仏教は紀元前5世紀頃にインドで成立しました。

しかし、当初は偶像崇拝が堅く戒められていたため、仏像が造られるようになるのは紀元後1世紀のガンダーラ(現パキスタン)およびマトゥラー(現インド)において、とされています。

元々インドには野生でライオンが生息していましたから、初めから仏教にまつわる言葉や説話の中にライオンは取り込まれていました。

そのため、1世紀に生まれた仏像は、その時点で仏像の一部にライオンを取り込んでいました。

例えば、「インド・マトゥラー彫刻展」の図録に掲載されている1世紀の『仏伝「四天王奉鉢」』(イシャープル出土)では、仏陀の座る須弥座の下に2頭1対のライオンが浮彫りになっています。

さて、仏教の中国への伝来は紀元前後とされています。

その頃には仏像も生まれていますので、ほぼ同時期から仏像をともなっていてもおかしくありませんが、実際に仏教に関連する図像が見られるようになるのは2世紀以降のようです。

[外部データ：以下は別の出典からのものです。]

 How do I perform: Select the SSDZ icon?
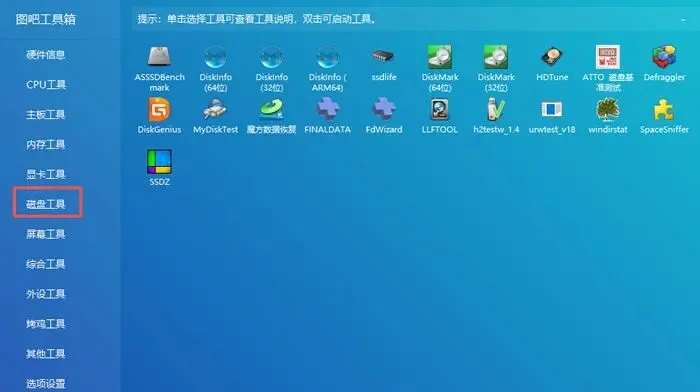159,162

事例もそれほど豊かではありません。

 

それが一気に広がるのは、3世紀から6世紀の魏晋南北朝の時代。

特に北魏(386534)では、太武帝による弾圧を別にすれば、仏教は保護され、大きく発展しました。

その成果が雲岡と龍門の石窟です(リンク先の一番上右側の写真が賓陽中洞で、下部に獅子がいる)

そこにも、仏像に伴なうライオン/獅子が見られます。

雲岡石窟の初期の大仏については北魏の皇帝たちの顔に似せたという説があるそうです。

北魏では仏教が国家との関わりを強く持ち、雲岡石窟も純粋に仏教施設というだけでなく、国家の威信を表現した施設でもあります。

仏と皇帝を同列視する発想があってもおかしくはありません。

それはともかくとして、大は石窟寺院の大仏から、小はミニチュアのような金銅仏まで、ライオン/獅子をともなった仏像は数多く生れました。
そうしたライオン/獅子を伴なう仏像の形式を受容することによって、獅子は崇高な存在のすぐ側にあって、それを守るものというふうに認識が改まった可能性があります。

その結果、神獣の中での獅子の地位が高まったということは考えられるでしょう。

中国には多様な信仰形態があり、現在においては仏教は盛んとは言えません。

歴史的にみても、中国における仏教の全盛期は隋・唐代とされ、宋代以降は、元代にチベット仏教(ラマ教)が盛んになったのが目立つ程度でしょうか。

しかし、一度高まった獅子の地位は仏教が力を失っても落ちることはなかったというふうに考えることもできるのではないでしょうか。